The problem is not whether income in online worlds will or will not be taxed. I submit that if online worlds are to (continue to) exist as something more than a gaming venue/temporary fad, then income in those worlds will be taxed, just as is the case in any other world.
Here are a few ideas I have been working on:
- we should be acknowledging that online income already is taxed, albeit indirectly, via the commissions we pay to various plastic/electronic money middlemen
- also, we may soon recognise that online income is taxed by the wrong subject: the economic middleman who enables the transaction, not by a state
The taxation issue will soon be raised, and strongly. This will be different than simply taxing a new economic activity, because online worlds are places, not (just) activities. Why not imagine an online world with a strong social identity upping the ante and declaring that it is, in fact, an independent territory, not subject to taxation from the outside? Yes, the computer the world exists on is in country X, and the activities surrounding that computer are subject to taxes and regulations. But the world inside the computer is a different story. We have already seen weirder things than the one I am suggesting, as in the case of Sealand or in other territorial disputes or unrecognised, self-proclaimed state entities.

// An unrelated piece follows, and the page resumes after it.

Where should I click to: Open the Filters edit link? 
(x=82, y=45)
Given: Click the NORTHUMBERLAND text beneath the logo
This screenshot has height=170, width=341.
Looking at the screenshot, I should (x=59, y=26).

We should remember, though, that almost every current state entity began its life as self-proclaimed, and many have remained unrecognised until they eventually were.
When money is involved, solutions are found, one way or another. Why not imagine something similar to customs regulations for the movement of money across states?
What should a national state worry about more: that I earn a hundred billion LindenDollars in Second Life or that I trade that fake money for some Real World currency?
And what should those who claim to have “a life online” worry about more: that money generated online gets taxed at the threshold of Reality or that the online world becomes nothing more than a casino?